Nobel laureate, Wole Soyinka, has asked the Federal Government to seek foreign assistance to tackle insecurity in the country.
He said this in a statement he issued on Sunday.
Referring to the killing of three students abducted from Greenfield University in Kaduna by gunmen on Friday, Soyinka said youths should not be allowed to “serve as ritual offering on the altar of a failing state”.
Soyinka said the government should not “continue to pretend” that the rising insecurity in the country was “mere birth-pangs of a glorious entity”.
He added, “Abukakar Atiku has summed up the nation’s feeling – this most recent savagery against our youth is heartbreaking.”

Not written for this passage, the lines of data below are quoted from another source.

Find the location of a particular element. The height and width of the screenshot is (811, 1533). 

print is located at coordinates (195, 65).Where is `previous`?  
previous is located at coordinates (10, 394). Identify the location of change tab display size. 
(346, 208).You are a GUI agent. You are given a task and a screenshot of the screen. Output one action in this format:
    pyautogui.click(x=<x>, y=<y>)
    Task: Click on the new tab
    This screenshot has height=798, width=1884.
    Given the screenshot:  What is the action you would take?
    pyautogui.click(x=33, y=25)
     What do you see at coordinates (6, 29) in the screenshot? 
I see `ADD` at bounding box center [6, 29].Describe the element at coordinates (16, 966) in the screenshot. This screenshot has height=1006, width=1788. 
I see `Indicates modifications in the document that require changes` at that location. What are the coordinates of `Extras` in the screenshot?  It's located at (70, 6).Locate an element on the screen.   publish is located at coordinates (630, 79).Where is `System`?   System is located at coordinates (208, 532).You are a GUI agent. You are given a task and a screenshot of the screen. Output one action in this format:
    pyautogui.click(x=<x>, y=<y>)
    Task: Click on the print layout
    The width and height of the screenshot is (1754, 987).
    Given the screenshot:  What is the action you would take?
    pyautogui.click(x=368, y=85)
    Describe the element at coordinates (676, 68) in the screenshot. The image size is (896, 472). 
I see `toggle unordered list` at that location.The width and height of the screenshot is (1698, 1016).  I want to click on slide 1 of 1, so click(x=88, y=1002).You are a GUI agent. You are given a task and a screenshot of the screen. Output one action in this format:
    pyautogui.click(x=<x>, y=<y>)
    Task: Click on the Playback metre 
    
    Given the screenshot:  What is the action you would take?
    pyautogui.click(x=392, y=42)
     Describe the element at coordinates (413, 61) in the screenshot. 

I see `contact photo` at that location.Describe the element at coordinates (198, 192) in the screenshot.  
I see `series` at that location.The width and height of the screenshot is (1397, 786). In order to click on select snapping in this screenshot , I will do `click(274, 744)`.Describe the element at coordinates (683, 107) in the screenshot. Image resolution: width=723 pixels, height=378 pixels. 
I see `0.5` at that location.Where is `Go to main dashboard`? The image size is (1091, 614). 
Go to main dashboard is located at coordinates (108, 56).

Part of the statement read, “More than the heart is broken however; more than millions of individual hearts that still lay claim to bonds in a common humanity.
“The already over-stretched sinews of moral restraint have been snapped off the casing of nation being, and nothing is left but the collective wails of impotence.
“Not for the first time, what many hoped was a Natural Law of Limitations has been contemptuously, defiantly breached.
“We need to remind ourselves of hideous precedents. We must remember Chibok. And Dapchi. And numerous antecedents and after, unpublicised, or soon relegated to the sump of collective amnesia. The wages of impunity never diminish; on the contrary, they distend.
“One’s greatest fear, with this latest feat of cowardly savagery is that the nation must brace itself for a Beslan scenario, yet strive to avoid Nigeria become Africa’s Cherchnya.
“Those who have been proven weak and incapable must learn to swallow their vain pride and seek help. Again, this is no new counselling, but of course the dog that will get lost no longer heeds the hunter’s whistle.
“I envy no one the task ahead, terminating the toxic harvest of past derelictions. Blame laying is for later. Right now is the question of – what needs to be done, and done urgently.
“We keep avoiding the inevitable, but that very unthinkable now hammers brutishly on our gates, the blood ransom arrogantly insatiable.
“This nation is at war, yet we continue to pretend that these are mere birth-pangs of a glorious entity. They are death throes. Vultures and undertakers hover patiently but with full confidence.
“The dogs of war stopped merely baying years ago. Again and again, they have sunk their fangs into the jugular of this nation. The plague called COVID has met its match on the earth of some nation space once known as Nigeria.
“I grieve with the bereaved, but mourn even more for our youth so routinely sacrificed, burdened with uncertainty and traumatised beyond youth’s capacity to cope. To this government we repeat the public cry.
“Seek help. Stop improvising with human lives. Youth – that is, the future – should not serve as ritual offering on the altar of a failing state.”